Il ricordo più bello legato al basket. «In realtà non ho soltanto un bel ricordo, ma ne ho tanti. Sicuramente la prima volta che ho avuto l’opportunità di entrare in campo in  Serie A, anche se per pochi frammenti di partita, è stata un’emozione incredibile. Ero ancora un ragazzino e fare l’esordio sul parquet in una partita della massima serie, con il palazzetto pieno è qualcosa di indescrivibile. Fino a qualche mese prima, la Serie A la guardavo in televisione e mai avrei pensato di riuscire ad arrivarci. Quando sono tornato a casa quella sera, ho pensato che non ero ancora arrivato dove avrei voluto, perché ho sempre avuto il pallino di migliorare, crescere e tornare a giocare. E’ stato bello perché questo pensiero mi ha dato uno sprono, un segnale: “la Serie A è li, però ci devi lavorare”. Mi ha dato una speranza. Un altro bellissimo ricordo è legato alla partecipazione agli Europei Under 18 qui in Italia, si era formato un bel gruppo ed è stata un’esperienza importante. Questa domanda ha fatto riaffiorare in me tanti bei ricordi. Spesso dopo un periodo buio, come quello che ho avuto io in questi ultimi tre anni, si tende a dimenticare i ricordi positivi, invece se ci si ferma un attimo a riflettere, riemergono tutti e sono bellissimi».
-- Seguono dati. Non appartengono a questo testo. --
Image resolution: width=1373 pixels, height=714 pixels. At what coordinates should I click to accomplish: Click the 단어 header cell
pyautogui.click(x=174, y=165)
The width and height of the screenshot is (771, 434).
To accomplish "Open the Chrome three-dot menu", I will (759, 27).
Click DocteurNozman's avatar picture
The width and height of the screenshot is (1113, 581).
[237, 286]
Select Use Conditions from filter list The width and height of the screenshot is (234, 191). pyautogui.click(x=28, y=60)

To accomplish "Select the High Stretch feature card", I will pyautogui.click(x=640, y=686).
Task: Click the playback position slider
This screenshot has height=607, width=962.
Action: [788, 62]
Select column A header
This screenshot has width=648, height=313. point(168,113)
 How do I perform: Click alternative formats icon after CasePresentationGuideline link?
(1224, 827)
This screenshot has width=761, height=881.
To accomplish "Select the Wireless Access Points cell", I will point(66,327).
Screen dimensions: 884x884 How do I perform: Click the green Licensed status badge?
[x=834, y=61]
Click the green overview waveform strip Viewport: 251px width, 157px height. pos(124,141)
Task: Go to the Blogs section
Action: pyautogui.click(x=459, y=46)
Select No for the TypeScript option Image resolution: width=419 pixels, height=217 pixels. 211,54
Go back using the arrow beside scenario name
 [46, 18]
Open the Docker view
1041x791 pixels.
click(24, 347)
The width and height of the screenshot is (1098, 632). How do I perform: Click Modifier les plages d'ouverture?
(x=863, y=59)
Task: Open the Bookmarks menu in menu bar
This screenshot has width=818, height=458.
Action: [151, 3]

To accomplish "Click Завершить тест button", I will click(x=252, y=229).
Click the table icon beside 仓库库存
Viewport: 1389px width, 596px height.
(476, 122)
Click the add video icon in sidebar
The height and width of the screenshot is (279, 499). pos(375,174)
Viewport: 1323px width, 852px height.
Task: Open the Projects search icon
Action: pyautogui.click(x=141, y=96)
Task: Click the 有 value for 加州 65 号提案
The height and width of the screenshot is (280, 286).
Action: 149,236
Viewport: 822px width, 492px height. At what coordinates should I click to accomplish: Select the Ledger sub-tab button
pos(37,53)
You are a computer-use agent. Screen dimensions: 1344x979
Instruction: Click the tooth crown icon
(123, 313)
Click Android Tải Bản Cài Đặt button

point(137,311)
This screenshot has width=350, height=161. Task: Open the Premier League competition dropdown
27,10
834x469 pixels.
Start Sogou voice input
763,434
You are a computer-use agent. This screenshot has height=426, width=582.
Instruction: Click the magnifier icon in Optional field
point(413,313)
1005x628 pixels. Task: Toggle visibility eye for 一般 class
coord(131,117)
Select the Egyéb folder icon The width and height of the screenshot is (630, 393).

Il suo idolo. «Sono sincero, non sono mai stato un ragazzo che vedendo un giocatore dell’NBA lo ha considerato un idolo. La pallacanestro mi è sempre piaciuta e, certamente, per un bambino piccolo l’NBA è qualcosa di fantastico, d’incredibile, ma ora conoscendo di più la pallacanestro e seguendo l’Eurolega, mi piacciono i giocatori che, al di là di fare tanti punti, hanno una buona lettura del gioco, sanno difendere e coinvolgere i compagni. Non ho un idolo ora, lo è stato mio fratello perché mi ha portato in questo mondo (il suo sogno è sempre stato poterci giocare insieme, NdA), lo è stato Derrick Rose, non come giocatore, ma perché come me ha avuto problemi di infortunio ed è stato capace di reagire e rialzarsi. Mi identifico un po’ in quello che ha passato e ho ammirato la sua forza e la sua caparbietà».

Il ritorno sul parquet. «Dopo l’ultimo infortunio, in accordo con la mia famiglia e il mio agente, ho voluto prendermi una pausa. Mi sono detto “prima torno a star bene, poi penso al basket”, per questo motivo, in questi ultimi 18 mesi, sono stato lontano dal basket giocato per mia scelta. All’epoca non avevo un contratto con nessuna squadra, quindi ho optato per lavorare sulla ripresa con i miei tempi e nel modo migliore possibile, trovando sul mio percorso tante persone che mi hanno aiutato. Prima dello scrimmage con Latina ero agitato come un bambino che deve giocare la prima partita di minibasket. Volevo dimostrare, soprattutto a me stesso, che il giocatore posso ancora farlo e sono contento di aver trovato una squadra che mi dà una certa costanza negli allenamenti e che mi segue».